Requirements
Reproduce the rows verbatim, from the line with "The height and width of the screenshot is (341, 511)." up to and including the line with "The height and width of the screenshot is (944, 425).", leaving out the pictures.

Exercise materials
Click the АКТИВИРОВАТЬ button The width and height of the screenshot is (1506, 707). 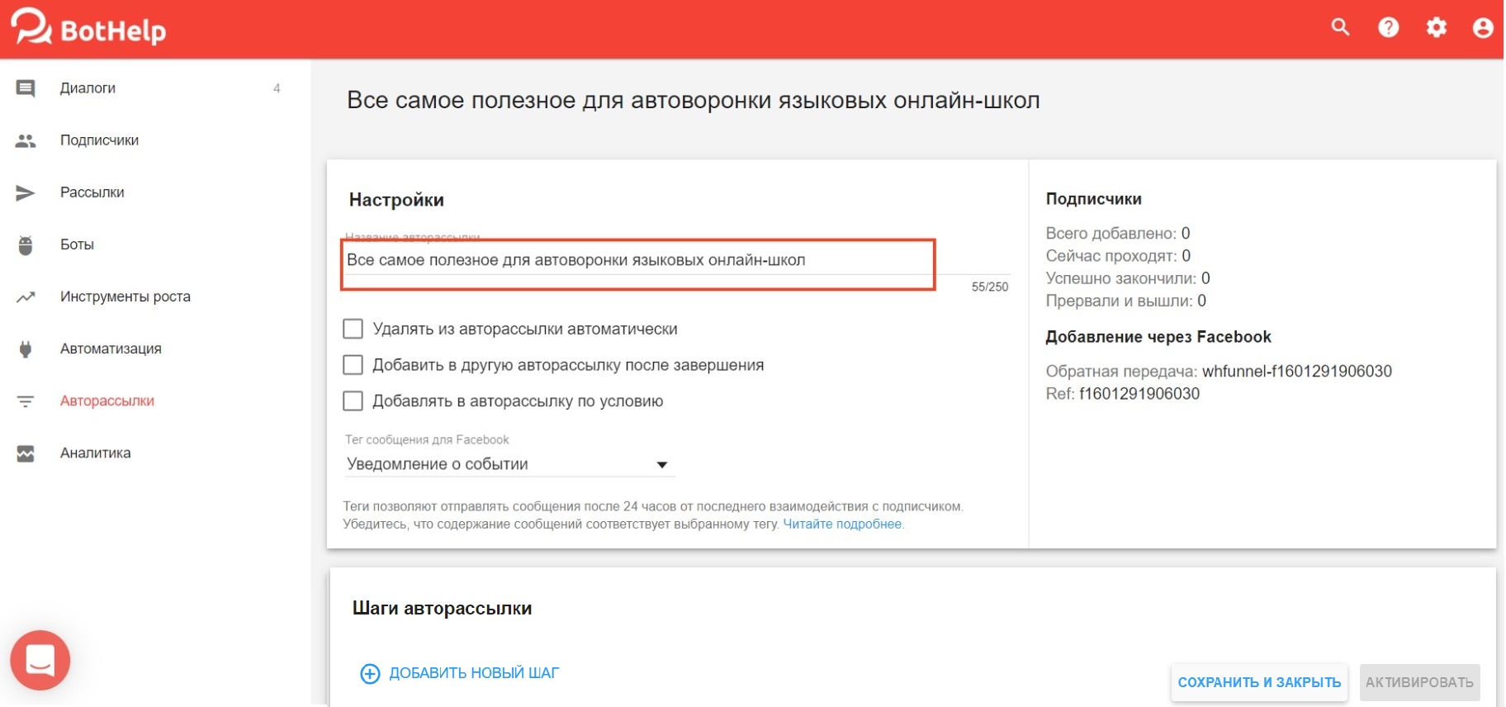[x=1418, y=682]
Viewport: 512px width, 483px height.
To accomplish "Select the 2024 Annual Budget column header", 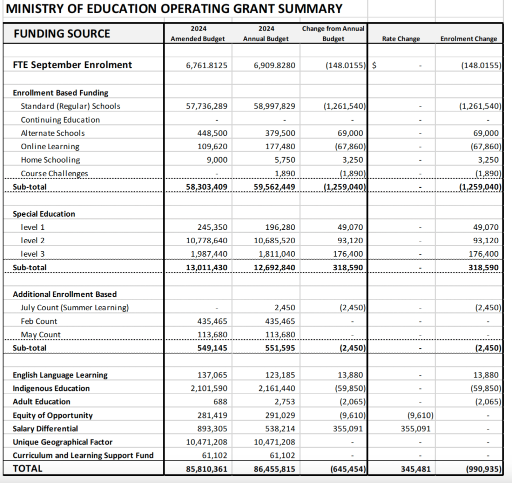I will click(x=266, y=34).
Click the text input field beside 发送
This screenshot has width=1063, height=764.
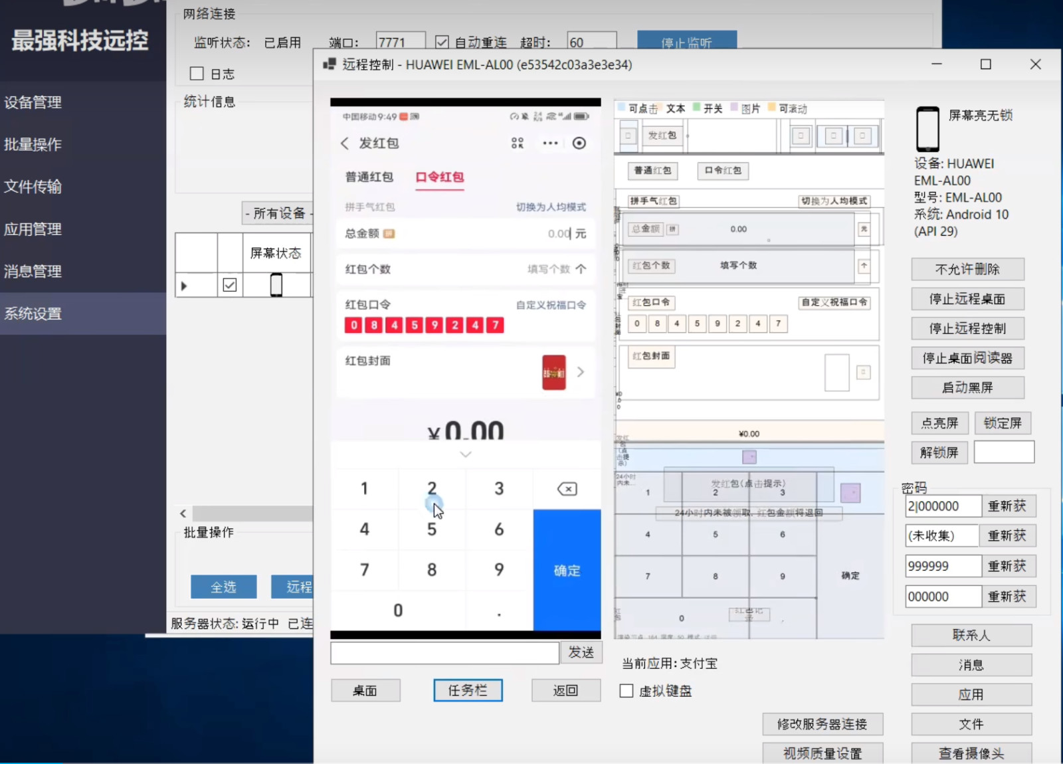444,653
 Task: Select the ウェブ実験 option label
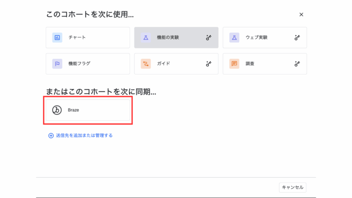256,38
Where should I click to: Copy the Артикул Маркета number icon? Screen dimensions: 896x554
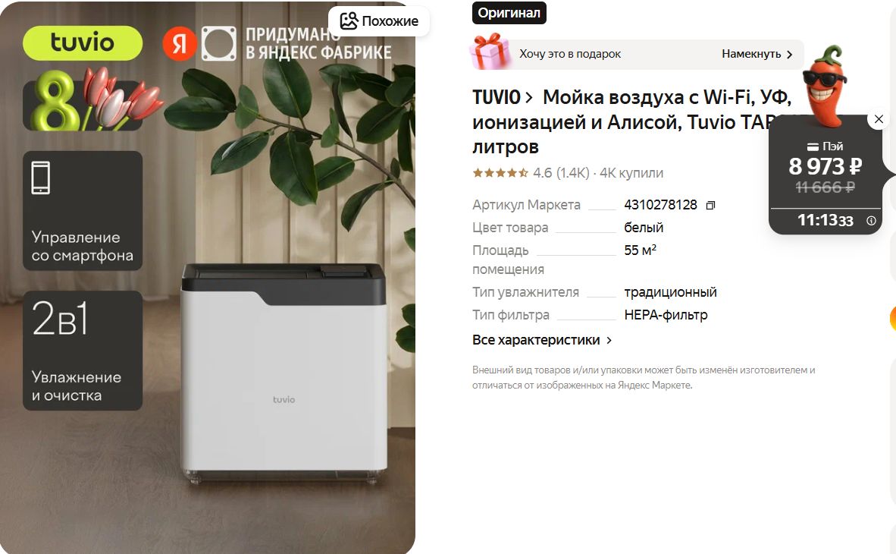[710, 205]
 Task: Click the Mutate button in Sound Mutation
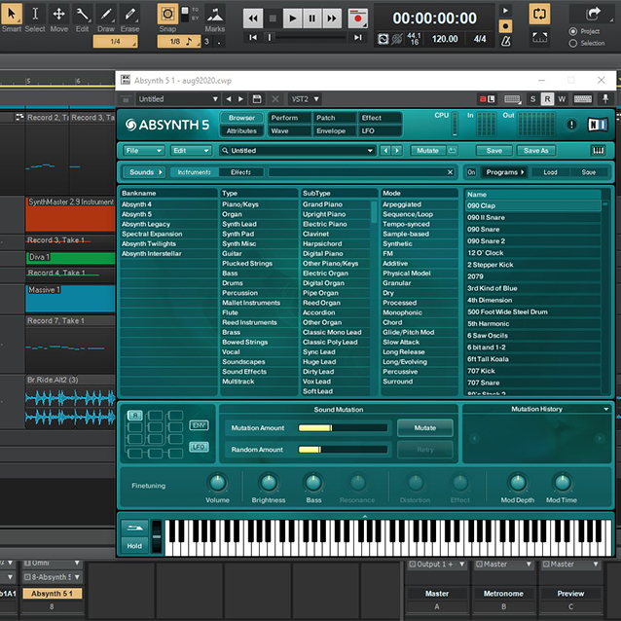(x=424, y=427)
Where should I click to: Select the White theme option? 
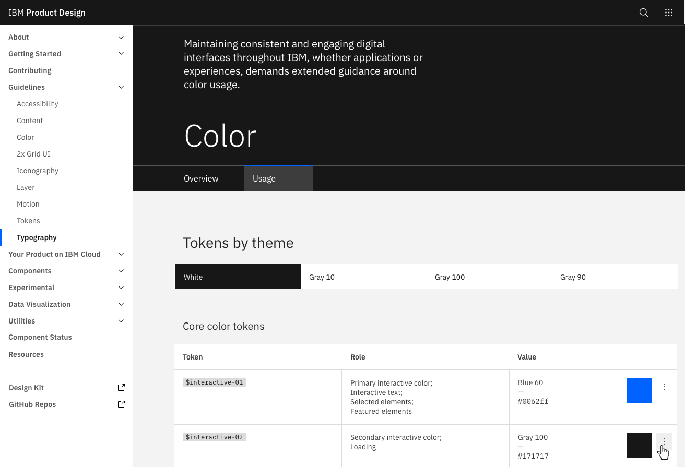pos(238,277)
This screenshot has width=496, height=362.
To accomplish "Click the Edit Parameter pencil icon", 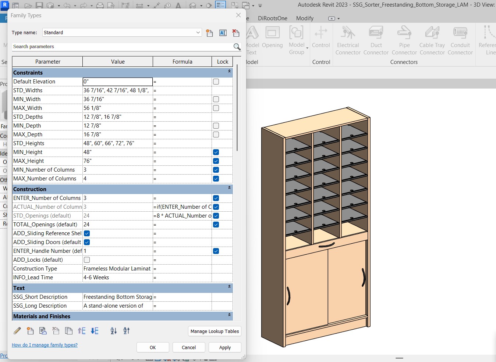I will tap(17, 331).
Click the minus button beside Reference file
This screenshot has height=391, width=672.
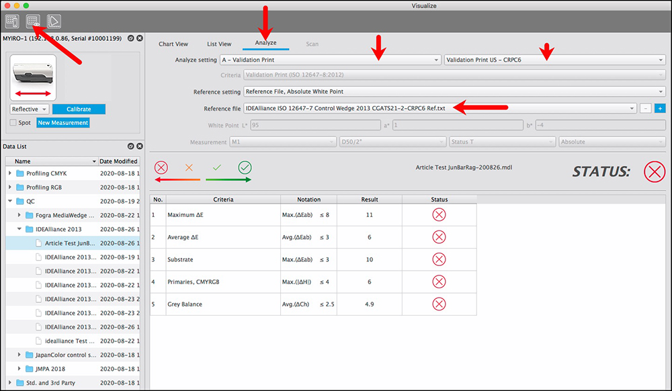click(x=645, y=108)
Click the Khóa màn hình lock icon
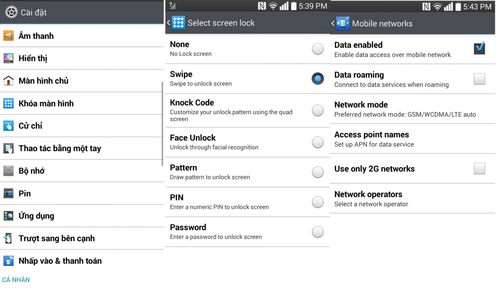496x294 pixels. 8,103
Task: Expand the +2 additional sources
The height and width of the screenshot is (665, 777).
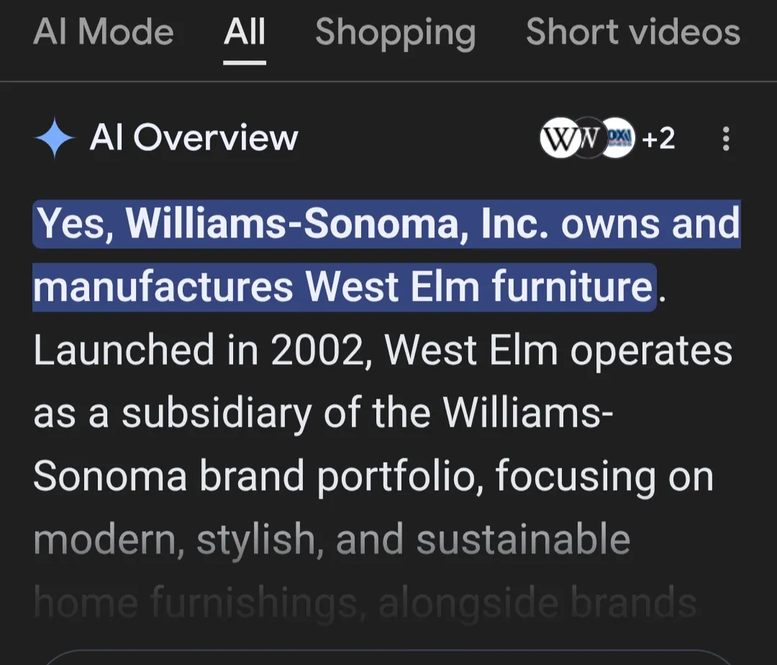Action: [658, 137]
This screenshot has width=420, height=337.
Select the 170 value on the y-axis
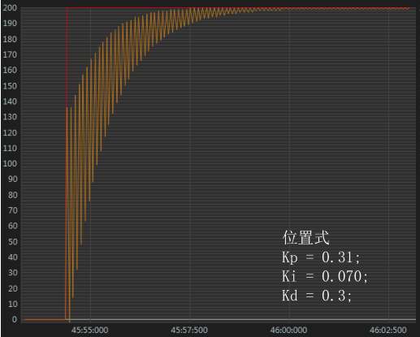(10, 54)

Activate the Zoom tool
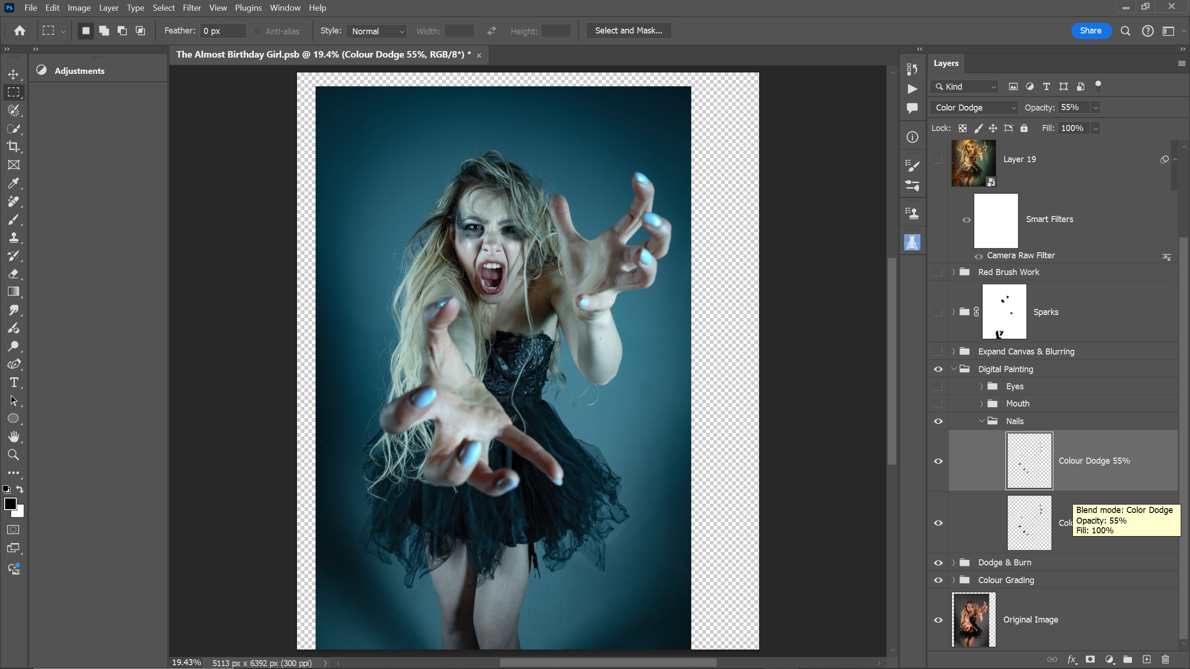pyautogui.click(x=13, y=455)
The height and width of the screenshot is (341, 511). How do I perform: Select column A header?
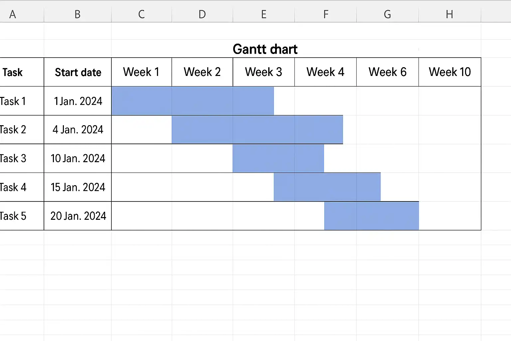tap(13, 14)
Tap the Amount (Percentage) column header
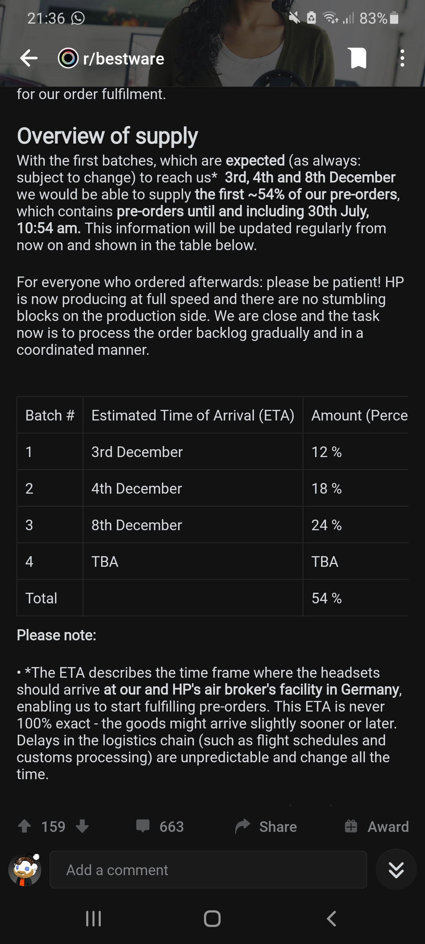The height and width of the screenshot is (944, 425). click(359, 415)
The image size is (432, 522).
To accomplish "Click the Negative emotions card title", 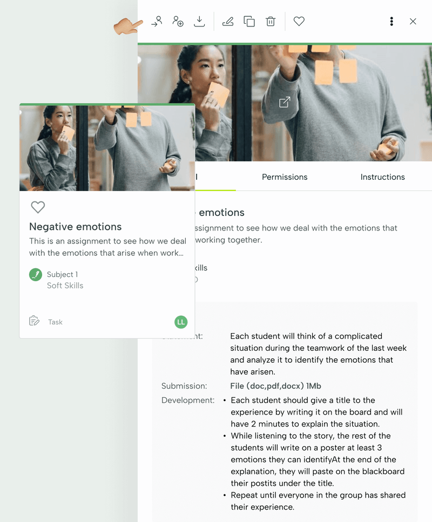I will click(75, 227).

Expected output
The height and width of the screenshot is (341, 511). How do I perform: Select column A header?
tap(13, 14)
Tap the Amount (Percentage) column header
The height and width of the screenshot is (944, 425). click(359, 415)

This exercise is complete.